Lei Seca com novas regras: entenda todas as mudanças no bafômetro e na fiscalização
Contran aprova novas regras para a Lei Seca com triagem obrigatória, reteste do bafômetro e uso de equipamentos para detectar drogas
Contran aprova resolução que cria fase de triagem, define critérios para reteste e autoriza detecção de drogas além do álcool
O Conselho Nacional de Trânsito (Contran) aprovou nesta segunda-feira (18) uma atualização nos procedimentos de fiscalização da Lei Seca em todo o Brasil. As novas regras reorganizam práticas em vigor desde 2013 e padronizam a atuação dos agentes, mas ainda dependem da publicação da resolução no Diário Oficial da União para começar a valer.
Um ponto essencial para os motoristas: nenhuma infração ou penalidade nova foi criada. A resolução se concentra em detalhar os procedimentos que os fiscais devem seguir para confirmar a presença de álcool ou outras drogas e documentar cada ocorrência — inclusive nas situações em que o condutor se recusa a soprar o bafômetro.
Fase de triagem passa a existir oficialmente
Entre as principais novidades está a formalização de uma etapa de triagem nas operações de fiscalização. Durante essa fase, os agentes poderão recorrer a pré-testes ou equipamentos passivos, que indicam a possível presença de álcool sem obrigar o motorista a soprar o aparelho convencional.
O resultado dessa triagem terá caráter exclusivamente orientativo. Isso significa que o pré-teste, por si só, não poderá gerar autuação nem servir de prova de que o condutor estava dirigindo sob efeito de álcool. Se o indicativo for positivo, a fiscalização precisará avançar para os procedimentos capazes de produzir uma prova válida.
A expectativa é que essa separação torne as abordagens mais ágeis, especialmente em blitze com grande fluxo de veículos. Cria-se uma distinção clara entre o equipamento usado para selecionar quem passará por avaliação mais aprofundada e o teste que de fato poderá embasar uma multa.
Reteste obrigatório em casos de álcool residual na boca
A resolução também estabelece situações específicas em que o teste deverá ser refeito.

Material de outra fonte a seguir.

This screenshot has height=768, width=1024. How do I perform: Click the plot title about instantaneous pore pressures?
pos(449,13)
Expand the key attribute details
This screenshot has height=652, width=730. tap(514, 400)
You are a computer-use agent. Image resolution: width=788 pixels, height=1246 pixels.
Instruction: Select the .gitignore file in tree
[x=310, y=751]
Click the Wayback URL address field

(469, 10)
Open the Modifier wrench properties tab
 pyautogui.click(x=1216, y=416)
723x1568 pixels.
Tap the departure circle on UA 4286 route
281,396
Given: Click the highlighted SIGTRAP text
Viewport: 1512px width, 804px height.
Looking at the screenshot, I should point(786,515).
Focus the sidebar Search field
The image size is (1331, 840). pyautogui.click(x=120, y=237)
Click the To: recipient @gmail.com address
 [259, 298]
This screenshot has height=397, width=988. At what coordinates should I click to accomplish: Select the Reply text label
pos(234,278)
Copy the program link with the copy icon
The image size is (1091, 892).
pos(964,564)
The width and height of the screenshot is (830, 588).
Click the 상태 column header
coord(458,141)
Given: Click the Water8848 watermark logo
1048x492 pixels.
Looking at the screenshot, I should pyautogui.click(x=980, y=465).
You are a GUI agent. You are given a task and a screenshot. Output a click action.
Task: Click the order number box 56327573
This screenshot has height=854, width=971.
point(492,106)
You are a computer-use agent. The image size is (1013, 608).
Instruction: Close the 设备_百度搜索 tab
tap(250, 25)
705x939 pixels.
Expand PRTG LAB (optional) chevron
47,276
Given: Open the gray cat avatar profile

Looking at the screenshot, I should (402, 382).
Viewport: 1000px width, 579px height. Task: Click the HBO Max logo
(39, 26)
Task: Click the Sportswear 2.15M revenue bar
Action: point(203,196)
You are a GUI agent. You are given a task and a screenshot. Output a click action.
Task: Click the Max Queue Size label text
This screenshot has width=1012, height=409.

O reteste será exigido quando problemas técnicos ou operacionais comprometam a confiabilidade do resultado e, igualmente, quando houver possibilidade de álcool residual na cavidade bucal do motorista.
Produtos como bombons de licor, enxaguantes bucais e até certos tipos de pão de forma podem deixar resíduos na boca e influenciar a leitura do bafômetro. Caso o condutor alegue ter consumido algum desses itens, uma nova medição deverá ser realizada antes de qualquer conclusão por parte da fiscalização. A intenção é distinguir resíduos temporários do álcool efetivamente ingerido e absorvido pelo organismo.
Essa regra, porém, não transforma tais produtos em justificativa automática para resultados positivos. O que muda é a obrigatoriedade de repetir a medição diante de uma alegação plausível de álcool residual, diminuindo o risco de autuações baseadas em leituras momentaneamente contaminadas.
Equipamentos poderão detectar outras substâncias psicoativas
O bafômetro seguirá em uso para verificar consumo de álcool. A novidade é a regulamentação de aparelhos voltados à identificação de outras substâncias psicoativas capazes de comprometer a direção, como drogas ilícitas e substâncias que causam dependência.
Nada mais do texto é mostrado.